Working with SSL Statistics

You can display and work from a table of SSL activity statistics for all of your validated SSL modules.

Step 1 Select Monitor > SSL > Statistics.

All measured values on the SSL Statistics page are computed as deltas (meaning they indicate the scope of difference from one polling cycle to the next)—except for the whole number counts of active sessions and active connections.

Step 2 (Optional) To display summary graphs for one SSL module, click the relevant IP address or DNS name in the Module column.

Table 3-3 describes other optional tasks that recur throughout the GUI.

Working with TCP Connection Statistics

You can display and work from a table of TCP connection statistics for all of your validated SSL modules.

Step 1 Select Monitor > SSL > TCP Connections.

All measured values on the SSL TCP Statistics page are computed as deltas.

Step 2 (Optional) To display summary graphs for one SSL module, click the relevant IP address or DNS name in the Module column.

Table 3-3 describes other optional tasks that recur throughout the GUI.

Monitoring Modules Individually

The following topics explain how you can monitor validated SSL modules individually:

•Displaying and Interpreting Module Detail Graphs

•Displaying the SSL Proxy Statistics Table

•Displaying the SSL Proxy Errors Table

Displaying and Interpreting Module Detail Graphs

You can display and work from a page of detail graphs for one validated SSL module.

Procedure

Step 1 Select Monitor > SSL > Module Details.

By default, Performance Monitor displays graphs that describe the health and performance of whichever module uses the lowest number as its IP address (Table 9-1).

Step 2 (Optional) To view equivalent graphs for a different SSL service module, select the relevant IP address from the Select Device list.

Table 3-3 describes other optional tasks that recur throughout the GUI.

Note A known problem might interfere with your ability to interpret a graph that uses two vertical (Y) axes.
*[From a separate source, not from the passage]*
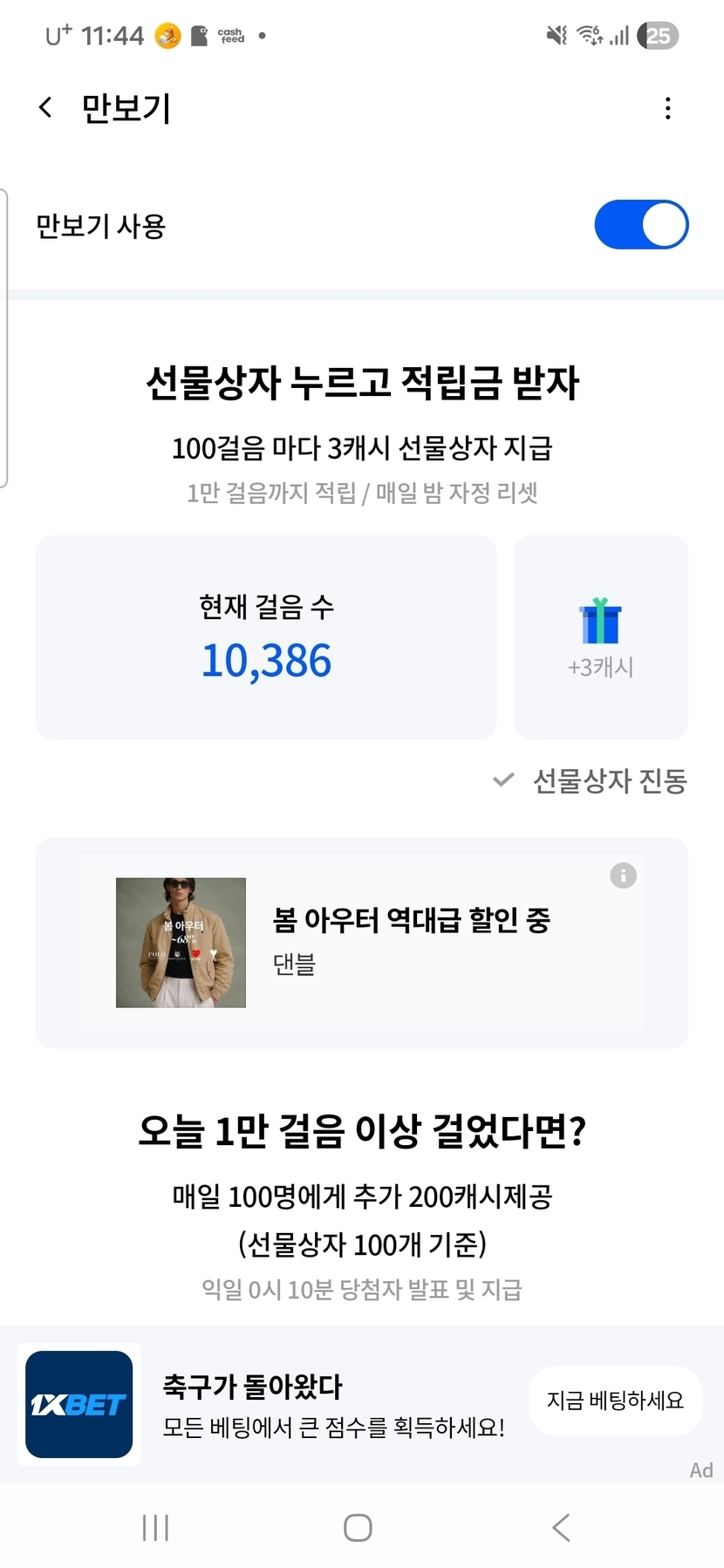
Task: Tap the 만보기 page title
Action: pyautogui.click(x=126, y=108)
The first Y axis always begins at zero, but the second Y axis begins at the lowest value for the specified time range—even when that value is greater than zero. Thus, the two Y axes might not be directly comparable.

Table 9-1 Interpreting SSL Module Graphs

Label

Description

CPU Usage

Illustrates used percentages of module CPU capacity:

•The vertical axis shows the average percentage of CPU capacity used in the relevant polling cycle.
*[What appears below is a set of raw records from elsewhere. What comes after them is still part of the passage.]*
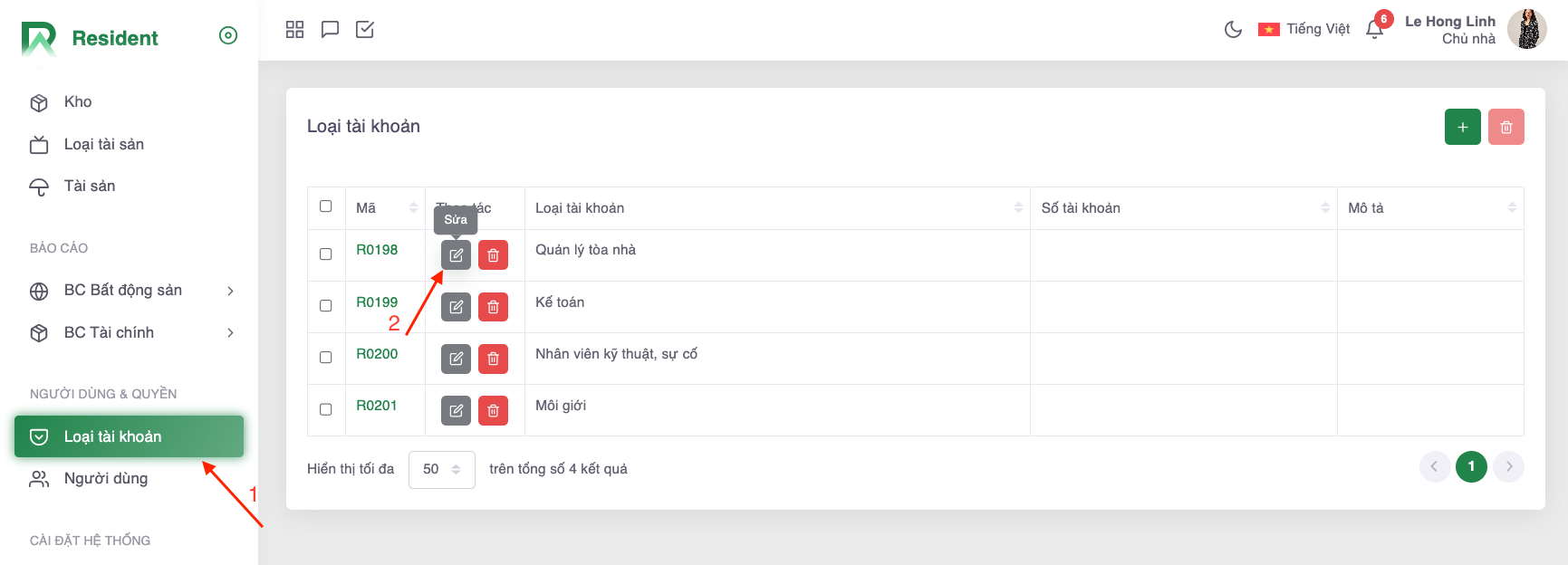This screenshot has height=565, width=1568.
Task: Click the Le Hong Linh profile avatar
Action: (1527, 29)
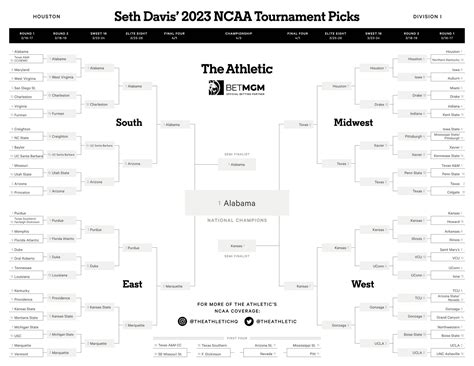474x366 pixels.
Task: Click the Instagram icon beside @THEATHLETICHQ
Action: 182,321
•The horizontal axis shows the time of day for the polling cycle.

Memory Usage

Illustrates used percentages of module memory capacity:

•The vertical axis shows the average percentage of memory capacity used in the relevant polling cycle.
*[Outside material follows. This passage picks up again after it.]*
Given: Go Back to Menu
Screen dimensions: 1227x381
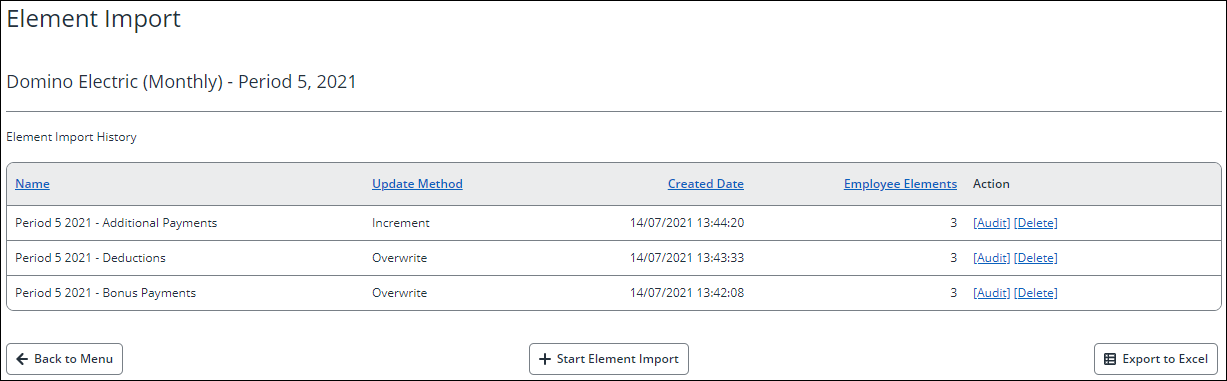Looking at the screenshot, I should [x=65, y=359].
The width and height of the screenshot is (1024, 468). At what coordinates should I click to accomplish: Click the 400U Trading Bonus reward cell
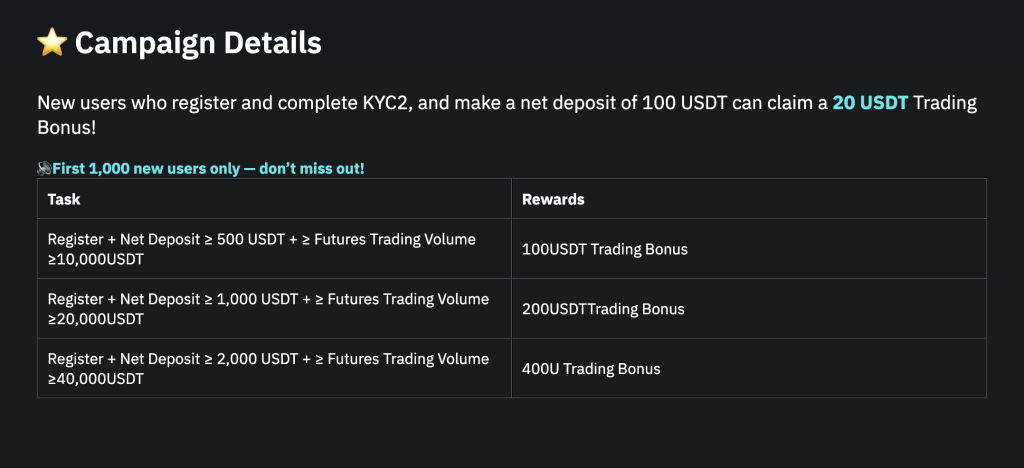click(591, 369)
•The horizontal axis shows the time of day for the polling cycle.

Error Rate

Illustrates the trend of module interface errors over time:

•The vertical axis shows the average number of errors in the relevant polling cycle.

•The horizontal axis shows the time of day for the polling cycle.

Throughput vs. Connections

Displays a line chart that helps you compare throughput trends to connection trends over time:

•Because it shows two kinds of information, it has two vertical axes.

–The vertical axis on the left (blue) shows the average throughput in bytes in the relevant polling cycle.

–The vertical axis on the right (red) shows the average number of SSL connections in the relevant hour.

•The horizontal axis shows the time of day at which Performance Monitor calculated the trends in each vertical axis.

Displaying the SSL Proxy Statistics Table

You can display and work from a table of proxy statistics for one validated SSL module.

Step 1 Select Monitor > SSL > Proxy Statistics.

All measured values on the SSL Proxy Statistics page are computed as deltas.

Step 2 (Optional) To view equivalent data for a different SSL service module, select the relevant IP address from the Select Device list.

Table 3-3 describes other optional tasks that recur throughout the GUI.

Displaying the SSL Proxy Errors Table

You can display and work from a table of proxy errors for one validated SSL module.

Step 1 Select Monitor > SSL > Proxy Errors.

All measured values on the SSL Proxy Errors page are computed as deltas.

Step 2 (Optional) To view equivalent data for a different SSL service module, select the relevant IP address from the Select Device list.

Table 3-3 describes other optional tasks that recur throughout the GUI.